▶ _Materials provided_:
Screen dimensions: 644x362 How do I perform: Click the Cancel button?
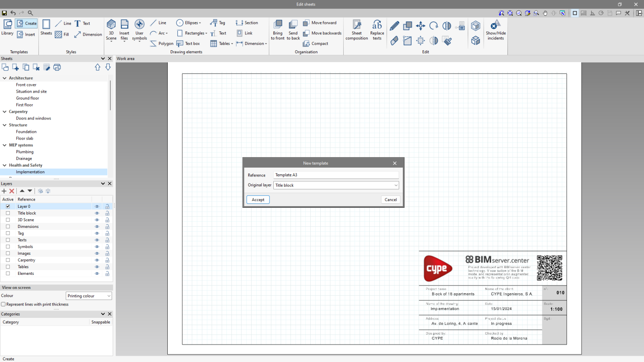pos(390,200)
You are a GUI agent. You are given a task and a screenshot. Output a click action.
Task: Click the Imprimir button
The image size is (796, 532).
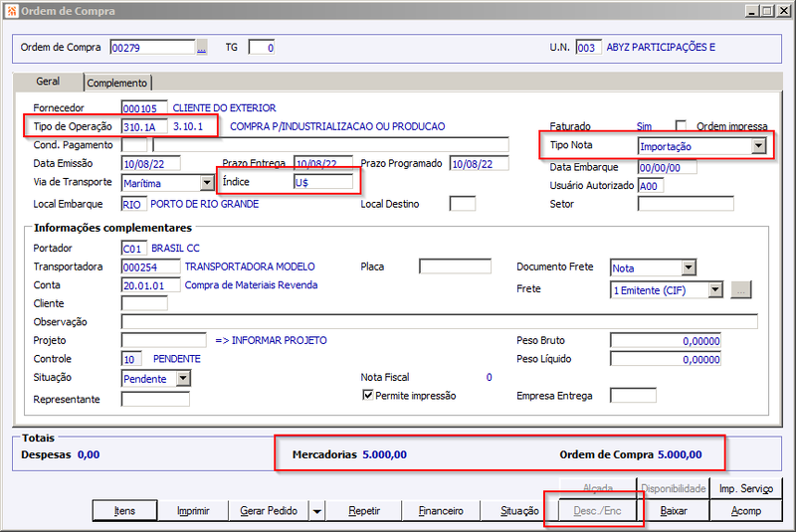click(193, 511)
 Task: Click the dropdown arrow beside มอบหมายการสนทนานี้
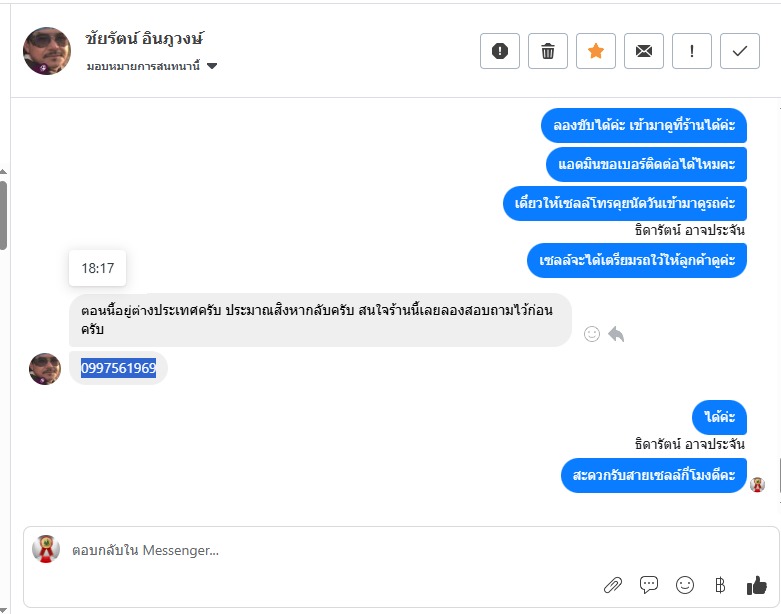(212, 66)
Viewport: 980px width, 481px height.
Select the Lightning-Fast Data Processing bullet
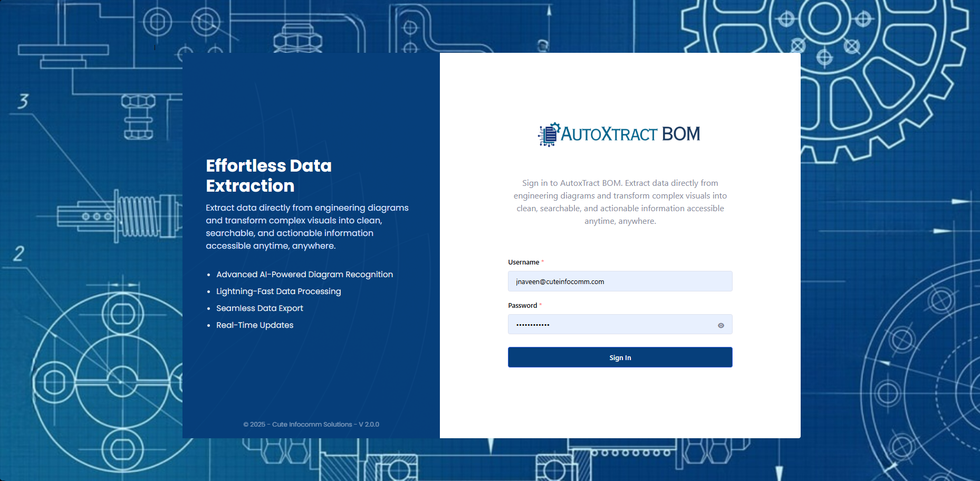click(278, 291)
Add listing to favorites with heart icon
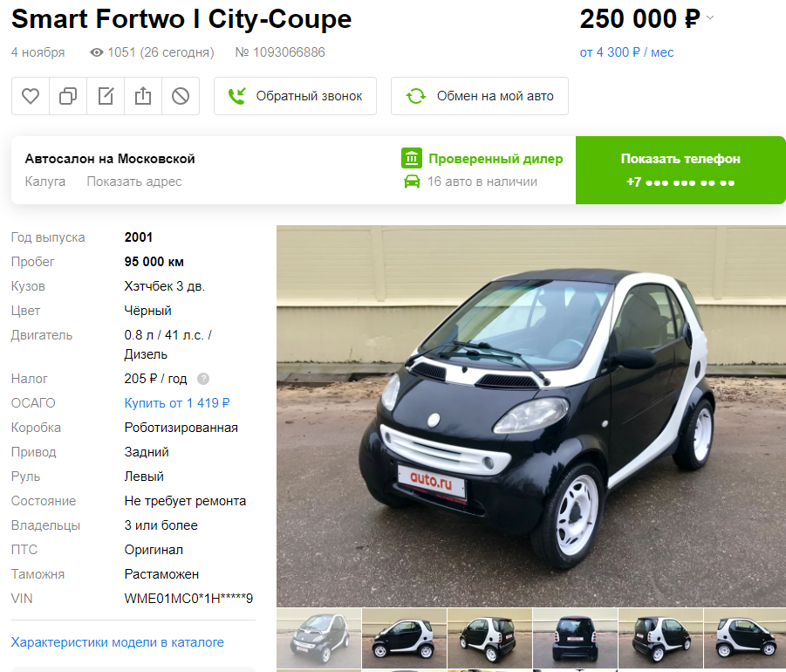 31,96
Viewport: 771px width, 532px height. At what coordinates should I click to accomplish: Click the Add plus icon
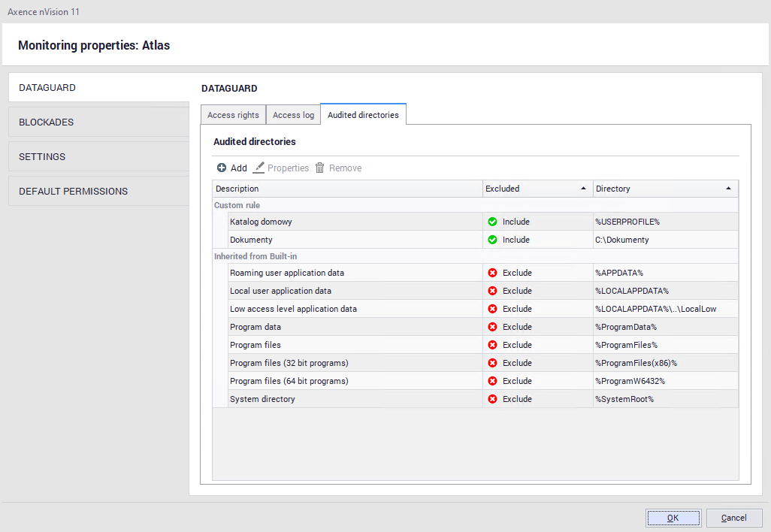221,168
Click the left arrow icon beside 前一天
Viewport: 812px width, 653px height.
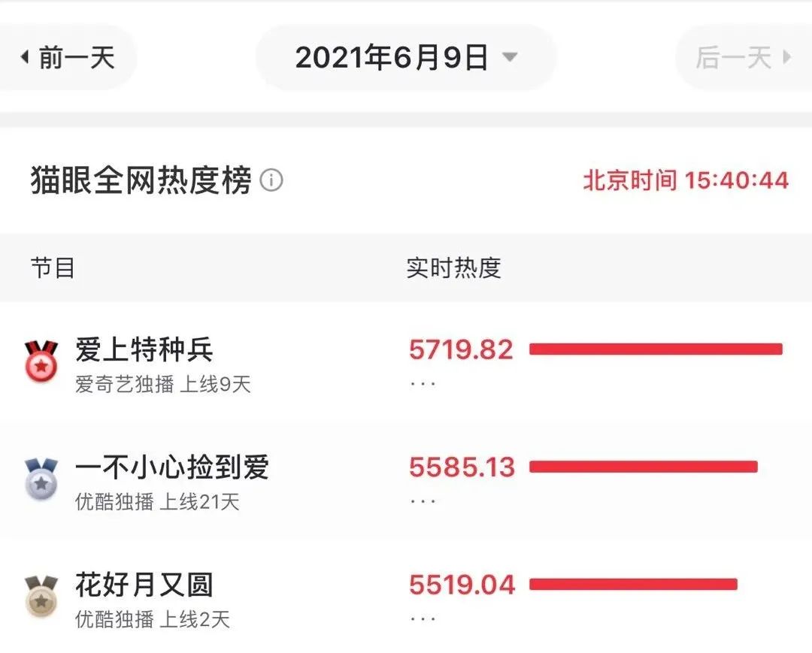(x=24, y=56)
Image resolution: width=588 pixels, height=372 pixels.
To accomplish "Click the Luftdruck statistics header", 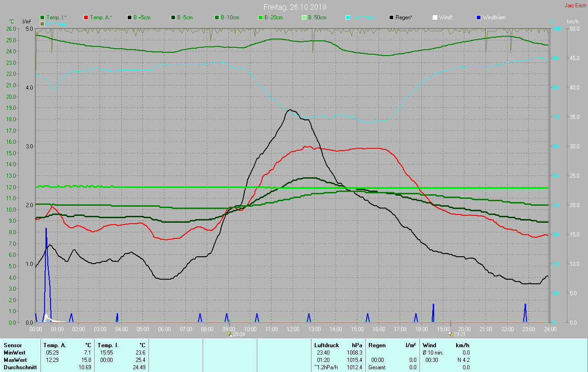I will click(x=327, y=345).
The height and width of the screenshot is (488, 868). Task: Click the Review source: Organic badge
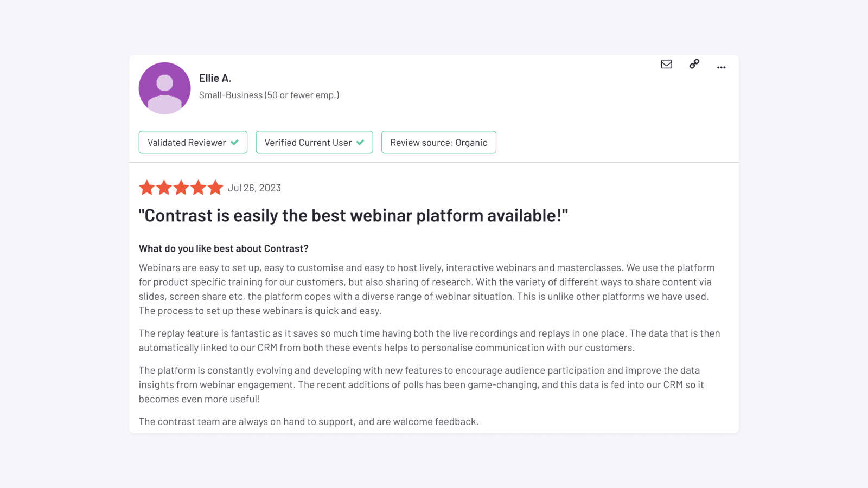(438, 142)
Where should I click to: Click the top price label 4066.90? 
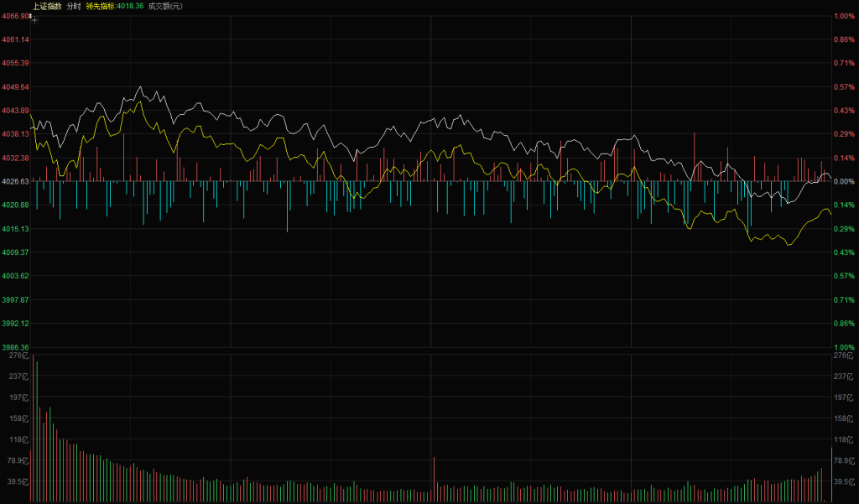coord(15,16)
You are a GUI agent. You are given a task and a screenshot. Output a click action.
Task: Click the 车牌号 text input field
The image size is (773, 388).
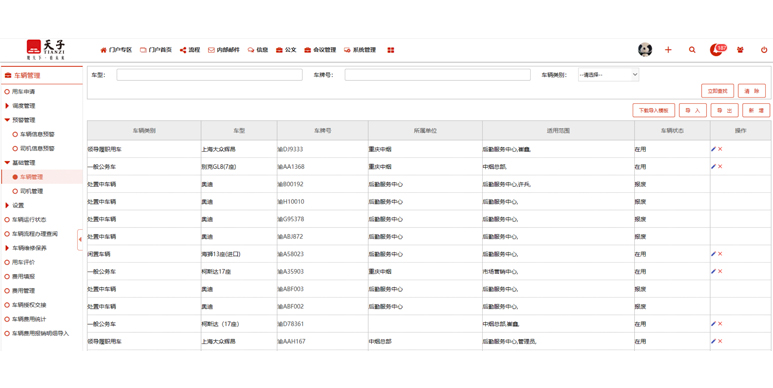pos(437,75)
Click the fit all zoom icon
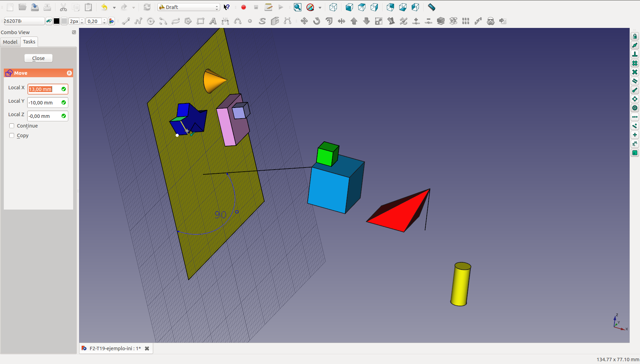 pyautogui.click(x=297, y=7)
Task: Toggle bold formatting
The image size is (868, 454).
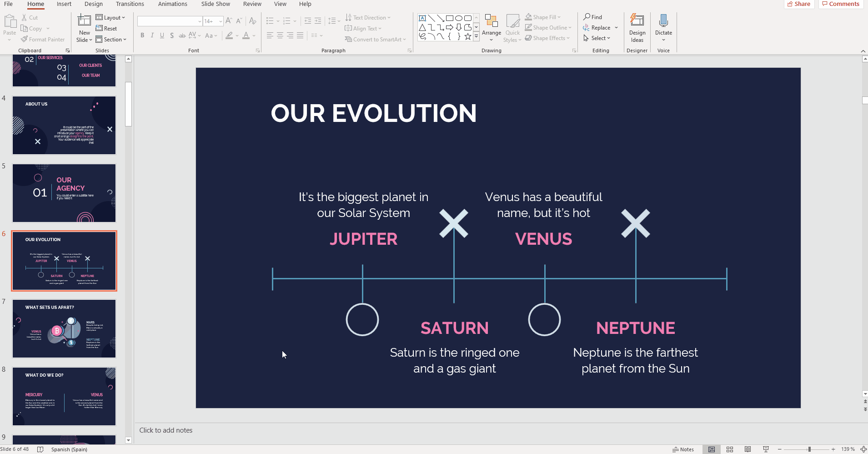Action: click(142, 35)
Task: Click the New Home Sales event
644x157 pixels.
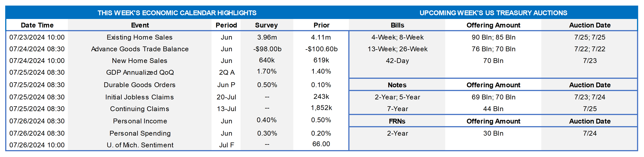Action: click(x=140, y=61)
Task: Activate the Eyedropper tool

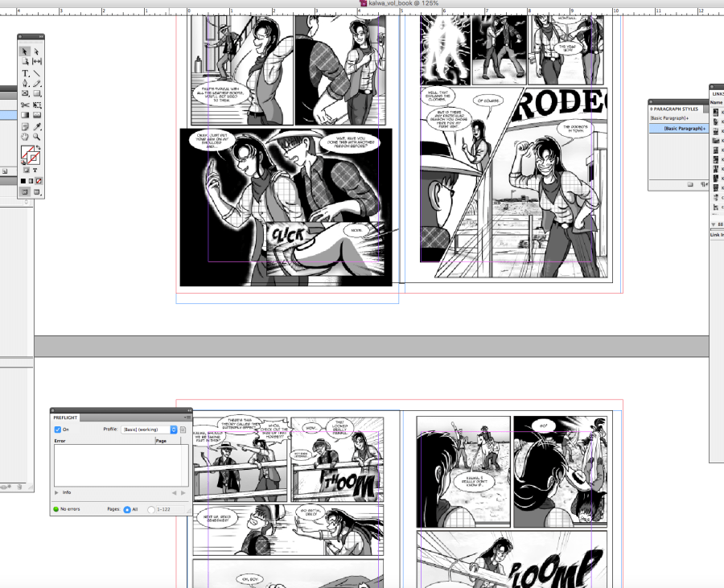Action: click(37, 126)
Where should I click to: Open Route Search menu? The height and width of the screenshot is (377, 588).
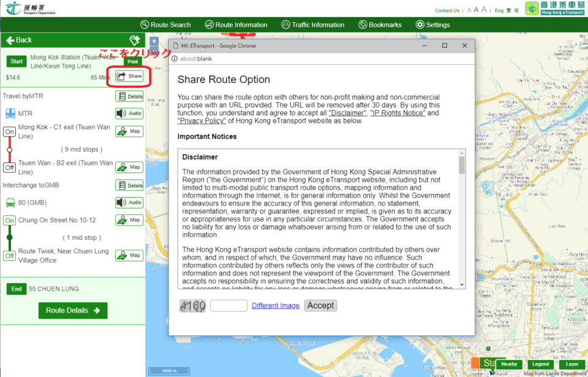pos(165,25)
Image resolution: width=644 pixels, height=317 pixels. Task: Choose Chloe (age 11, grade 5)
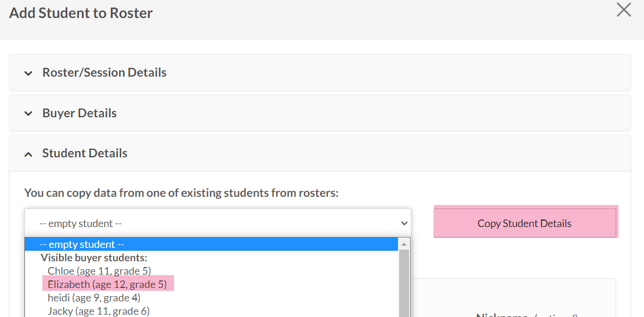[99, 271]
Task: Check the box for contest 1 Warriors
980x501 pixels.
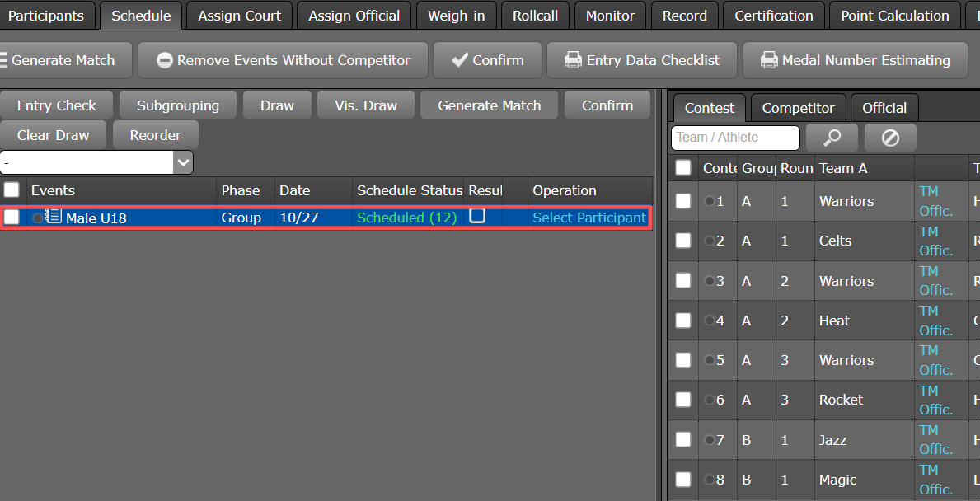Action: click(x=683, y=201)
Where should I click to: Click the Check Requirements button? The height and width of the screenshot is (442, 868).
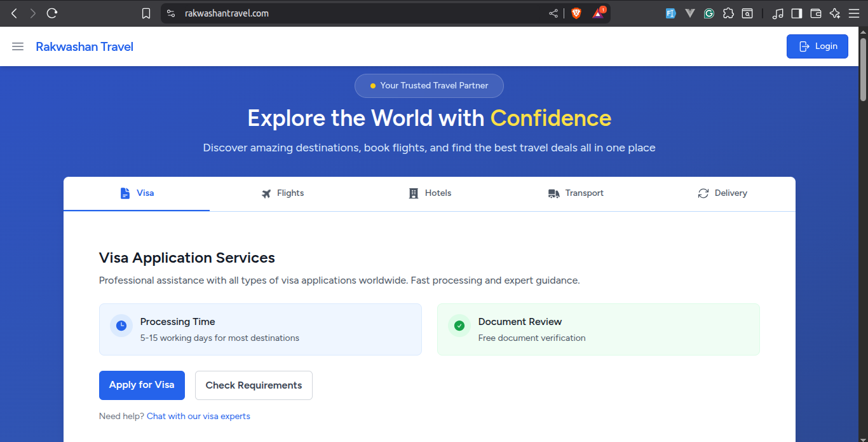254,385
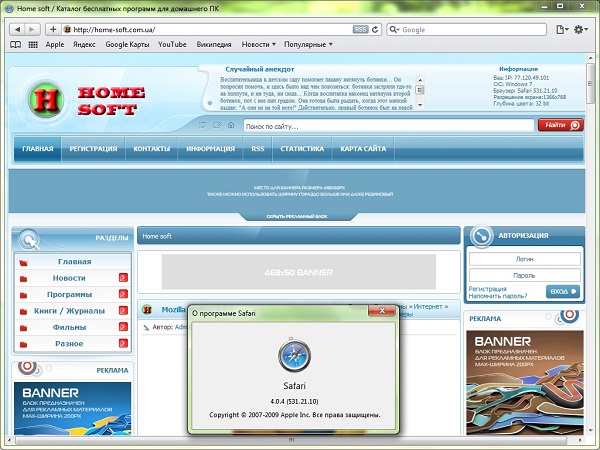Click the RSS badge in address bar

tap(360, 29)
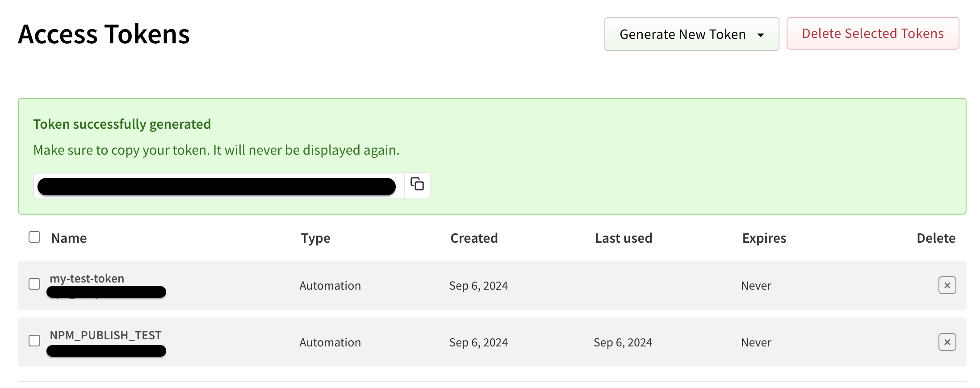Viewport: 980px width, 388px height.
Task: Click the Created column header
Action: (473, 238)
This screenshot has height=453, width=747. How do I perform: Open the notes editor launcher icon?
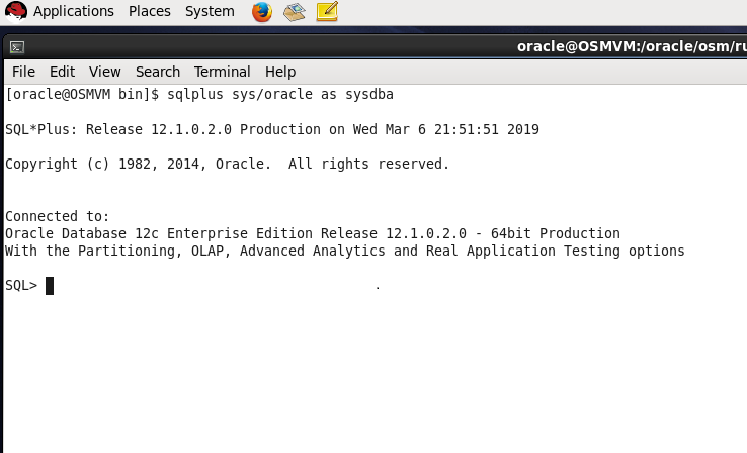(327, 12)
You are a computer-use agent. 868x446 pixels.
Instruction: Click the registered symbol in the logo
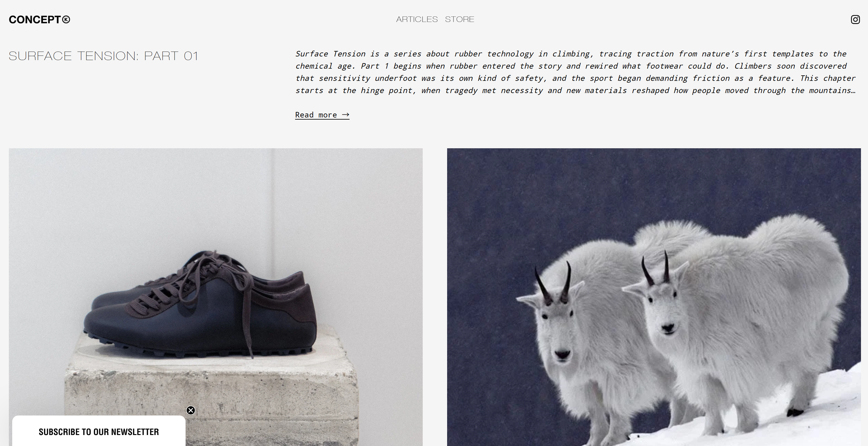pyautogui.click(x=66, y=20)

▶ _Assignment_: Word for word, restate the lines from the line with "This screenshot has" through the last line of the entries, and nothing beyond them. Omit pictures.

▶ _Solution to the exercise_:
This screenshot has height=453, width=747. How do I perform: Open the notes editor launcher icon?
(327, 12)
You are a computer-use agent. 868x446 pixels.
Instruction: Click the registered symbol in the logo
pyautogui.click(x=66, y=20)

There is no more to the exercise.